Postal Service to halt Saturday mail delivery in cost-cutting move
The U.S. Postal Service (USPS) announced Wednesday that it will discontinue mail delivery on Saturday, while continuing to distribute packages six days a week.
Postmaster General Patrick Donahoe told reporters that the switch, which would go into effect in August, is the cash-strapped agency’s latest step to adapt to how customers use the mail in an increasingly digital world.
{mosads}Ending Saturday delivery, Donahoe said, would save roughly $2 billion a year, and the postmaster general cited polling asserting that the public would back the move.
USPS would continue delivering to post office boxes on Saturday, and local branches with Saturday hours would continue to stay open. The move comes as USPS has seen declines in the use of first-class mail, but a boost in its package shipping.
“We cannot put our head in the sand and say, ‘Well, jeez, let’s hope this problem goes away,’ ” Donahoe said at a news conference. “Hope is not a strategy.”
The USPS announcement is something of a shift for the agency, which had previously pleaded with Congress to give it the authority to scrap Saturday delivery.
Lawmakers were unable to reach a bipartisan deal to overhaul the Postal Service during the last Congress, even though the Senate passed a measure in April 2012. House GOP leaders never brought their preferred bill to the floor last Congress.
At the same time, Congress continued to approve language in appropriations bills, as it has for roughly three decades, mandating six-day delivery.
But Donahoe said Wednesday that USPS thought it could make the switch, in part because the agency does not get funding for future operations through government spending bills.
In any case, Donahoe said he hoped to work with lawmakers over the next six weeks to ensure that language on delivery standards was left out of the next government funding measure. The current continuing resolution expires on March 27.
“We have no interest in trying to catch Congress in a loophole. That’s not our interest,” Donahoe said. “We want to work with Congress to do the right things. We think right now the opportunity exists.”
Top Republicans working on postal issues supported the USPS, and said they would work to keep six-day language out of the next government spending bill.
“The Postal Service faces an uncertain future as it struggles to cope with the diminishing demand for paper-based communication,” Rep. Darrell Issa (Calif.), the chairman of the House Oversight Committee, and Sen. Tom Coburn (Okla.), the ranking Republican at the Homeland Security panel, wrote to congressional leaders.
Still, the USPS announcement did spark some criticism – some of it sharp – from both Democrats and postal unions.
Some Democrats have long said that ending Saturday delivery would eat into USPS’s ability to compete with the private sector, and have said the biggest factor in the agency’s funding issues is its requirement to prefund future retiree healthcare.
Around 70 percent of the Postal Service’s record losses in 2012 – $11.1 billion out of $15.9 billion – stemmed from defaults on those required prepayments.

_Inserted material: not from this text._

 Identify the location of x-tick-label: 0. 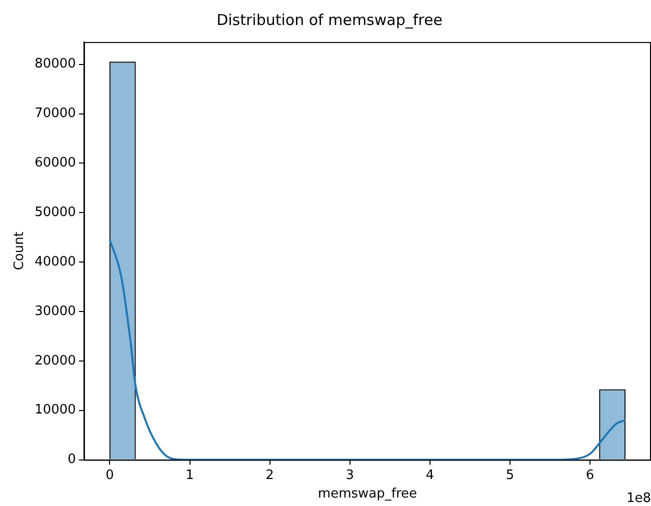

Sen. Tom Carper (D-Del.), the chairman of the Senate Homeland Security Committee, and Rep. Elijah Cummings (Md.), the top Democrat on the House Oversight Committee, both said Wednesday that they were disappointed that the USPS would circumvent Congress in moving to five-day delivery.
“Despite my disappointment, it’s hard to condemn the postmaster general for moving aggressively to do what he believes he can and must do to keep the lights on at the Postal Service, which may be only months away from insolvency,” Carper said in a statement.
Postal unions responded much more sharply. Fredric Rolando, the president of the National Association of Letter Carriers, called for Donahoe to be removed as postmaster general, while Jeanette Dwyer, of the National Rural Letter Carriers, termed the move “yet another death knell.”
At the Capitol on Wednesday, Speaker John Boehner (R-Ohio) said he hoped Congress would act “soon” on a broader postal reform measure, and said lawmakers had tied the agency’s hands for years.
White House press secretary Jay Carney, meanwhile, said that the administration had been informed of the Postal Service’s decision just a day before.
Carney said that it was the White House’s “preference” that Congress take up a series of postal reforms suggested by the president during his first term. The administration has previously supported allowing the USPS to scrap six-day delivery.
This story was first posted at 7:59 a.m. and has been updated.